De hecho, por esos días el líder del movimiento en Francia, Daniel Cohn-Bendit, había dado vida al Movimiento 22 de marzo, llamado así por el día de la protesta en la Universidad de Nantes, en el campus de Nanterre, donde había sido arrestado un alumno, en el marco de las protestas por la “victoria del pueblo vietnamita contra el imperialismo norteamericano”. Rápidamente se mezclaron las causas defendidas por los estudiantes, destacando el antiimperialismo y el anticapitalismo, a la manera como la izquierda lo hacía desde Asia hasta América Latina, pero con una influencia que también llegaba a la desarrollada Europa. Paralelamente, muchas de estas iniciativas tenían su correlato en las luchas que numerosos estudiantes universitarios daban al interior de los Estados Unidos contra la presencia de esa gran potencia en Vietnam. En Francia, el grupo también tenía seguidores en París, dispuestos a realizar la misma protesta, que costó a más de alguno ser sometidos a comités de disciplina de la Universidad de la Sorbonne.
Cohn-Bendit había emergido como líder de los jóvenes en enero, cuando había insultado al ministro de la Juventud del gobierno Francois Missoffe. Durante la visita de este a Nanterre, el joven le preguntó por qué el gobierno no hacía nada “para solucionar las disputas por los dormitorios en los colegios mayores (o ‘problemas sexuales’ como él los denominó). El ministro, en respuesta a la provocación, sugirió que si Cohn-Bendit tenía problemas sexuales debía zambullirse en la espléndida nueva piscina”. El joven no se quedó callado: “Eso es lo que la Juventud Hitleriana solía decir” (la anécdota está narrada en Tony Judt, Posguerra. Una historia de Europa desde 1945 (Madrid, Taurus, 2012). Lo interesante del tema, más allá de los detalles, es que muestra el signo contestatario que tendría el movimiento francés, que tendería a crecer hasta parecer sin solución posible.
Por lo mismo, como explica el propio Judt, queda en evidencia “un espíritu esencialmente anarquista” del movimiento, preocupado de eliminar y humillar a la autoridad. El Partido Comunista de Francia, por lo mismo, consideró que se trataba de “una fiesta, no una revolución”, aunque también se vería sobrepasado por las circunstancia y sin total claridad de que la fiesta terminaría solo en eso y no en una transformación mayor en la cual el PCF quedaría a la deriva.
Como telón de fondo, en un tema válido para las democracias occidentales europeas en su conjunto –Italia, Alemania, ciertamente Francia-, el sistema comenzó a aparecer algo anquilosado, lento y casi de otra época, a pesar de ser un espacio de libertad que podía contrastarse con éxito frente a las dictaduras comunistas de Europa oriental. Sin embargo, el problema era más profundo, y los movimientos juveniles, por distintas razones, aparecieron como protestas extrainstitucionales, que procuraron trasladar la política a las calles y sobrepasar de esa manera los hábitos políticos burgueses y sus maneras tradicionales, torpes o insuficientes.
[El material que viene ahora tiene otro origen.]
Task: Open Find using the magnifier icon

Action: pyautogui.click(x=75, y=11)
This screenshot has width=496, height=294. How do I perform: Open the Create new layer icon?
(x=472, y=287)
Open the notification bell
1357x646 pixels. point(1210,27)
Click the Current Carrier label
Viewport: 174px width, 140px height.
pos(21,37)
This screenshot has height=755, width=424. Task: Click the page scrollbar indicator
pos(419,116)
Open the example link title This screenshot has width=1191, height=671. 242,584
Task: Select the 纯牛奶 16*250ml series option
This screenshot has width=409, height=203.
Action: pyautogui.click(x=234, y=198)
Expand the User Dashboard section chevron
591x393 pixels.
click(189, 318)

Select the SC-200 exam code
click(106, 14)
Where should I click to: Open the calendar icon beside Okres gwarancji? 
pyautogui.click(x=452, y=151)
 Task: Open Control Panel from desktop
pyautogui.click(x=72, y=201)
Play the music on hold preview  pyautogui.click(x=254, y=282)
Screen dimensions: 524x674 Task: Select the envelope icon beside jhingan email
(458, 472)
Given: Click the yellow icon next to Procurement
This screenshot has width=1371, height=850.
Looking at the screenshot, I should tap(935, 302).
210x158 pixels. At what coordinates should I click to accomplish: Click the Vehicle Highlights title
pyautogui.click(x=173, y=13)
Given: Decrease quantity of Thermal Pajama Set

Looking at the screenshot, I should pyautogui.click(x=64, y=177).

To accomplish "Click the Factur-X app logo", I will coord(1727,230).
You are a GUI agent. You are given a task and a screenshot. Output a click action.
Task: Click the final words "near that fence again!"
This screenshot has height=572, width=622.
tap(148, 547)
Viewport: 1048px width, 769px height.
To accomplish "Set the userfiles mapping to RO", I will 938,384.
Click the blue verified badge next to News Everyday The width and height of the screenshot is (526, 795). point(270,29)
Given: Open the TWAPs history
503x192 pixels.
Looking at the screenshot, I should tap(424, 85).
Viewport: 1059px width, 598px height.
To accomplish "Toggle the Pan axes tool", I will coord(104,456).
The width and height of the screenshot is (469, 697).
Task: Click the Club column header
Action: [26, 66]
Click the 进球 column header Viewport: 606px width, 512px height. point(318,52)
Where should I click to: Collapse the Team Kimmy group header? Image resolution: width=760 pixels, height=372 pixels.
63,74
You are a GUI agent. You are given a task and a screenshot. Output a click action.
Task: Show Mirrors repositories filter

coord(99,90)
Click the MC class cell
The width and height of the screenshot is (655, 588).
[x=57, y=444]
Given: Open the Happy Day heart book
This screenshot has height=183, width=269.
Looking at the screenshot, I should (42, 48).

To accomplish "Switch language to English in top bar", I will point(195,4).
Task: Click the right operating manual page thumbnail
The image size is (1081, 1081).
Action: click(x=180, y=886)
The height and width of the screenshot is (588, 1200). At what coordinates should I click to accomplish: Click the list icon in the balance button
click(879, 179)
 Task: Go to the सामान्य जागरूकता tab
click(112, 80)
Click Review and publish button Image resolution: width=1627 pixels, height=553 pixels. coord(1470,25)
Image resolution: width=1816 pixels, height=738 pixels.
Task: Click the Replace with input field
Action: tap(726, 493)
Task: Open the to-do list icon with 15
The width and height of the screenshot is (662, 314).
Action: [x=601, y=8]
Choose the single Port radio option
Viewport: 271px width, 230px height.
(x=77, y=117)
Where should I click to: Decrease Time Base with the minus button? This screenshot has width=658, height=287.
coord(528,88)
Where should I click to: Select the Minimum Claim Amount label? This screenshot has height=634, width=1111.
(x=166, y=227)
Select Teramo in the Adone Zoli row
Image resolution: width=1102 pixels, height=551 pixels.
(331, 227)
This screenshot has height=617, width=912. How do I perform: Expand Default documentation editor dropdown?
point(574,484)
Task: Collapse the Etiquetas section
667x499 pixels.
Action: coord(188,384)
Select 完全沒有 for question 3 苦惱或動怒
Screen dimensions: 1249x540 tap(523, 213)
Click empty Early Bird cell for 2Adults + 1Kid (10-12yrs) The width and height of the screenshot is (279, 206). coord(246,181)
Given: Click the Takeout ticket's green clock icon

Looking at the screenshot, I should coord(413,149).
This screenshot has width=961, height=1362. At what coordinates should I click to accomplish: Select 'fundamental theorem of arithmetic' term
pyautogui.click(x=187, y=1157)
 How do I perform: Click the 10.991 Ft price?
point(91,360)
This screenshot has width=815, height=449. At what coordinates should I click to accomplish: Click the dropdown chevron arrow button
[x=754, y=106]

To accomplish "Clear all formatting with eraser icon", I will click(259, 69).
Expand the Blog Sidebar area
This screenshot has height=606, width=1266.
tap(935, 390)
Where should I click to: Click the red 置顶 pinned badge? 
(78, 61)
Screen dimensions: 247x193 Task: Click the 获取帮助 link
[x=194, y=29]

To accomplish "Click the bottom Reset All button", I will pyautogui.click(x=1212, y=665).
Si bien es cierto que todo ello estaba inundado de algo de retórica marxista, en sus intérpretes europeos de moda, el cambio radical de todo el orden existente, en lo político y lo económico, no fue realmente una alternativa viable. Como sintetiza Eric Hobsbawn, la reacción de los viejos izquierdistas sobre el nuevo movimiento parecía ser: “Esta gente no ha aprendido todavía cómo lograr sus objetivos políticos” (Interesting times, Penguin, 2002). Sin embargo, al comenzar 1968, todavía no estaba claro hacia dónde se dirigía el movimiento, y el poder político y la prensa tampoco comprendían que se estaba incubando una “revolución”, aunque ella tuviera más fuerza en la retórica que en los cambios reales.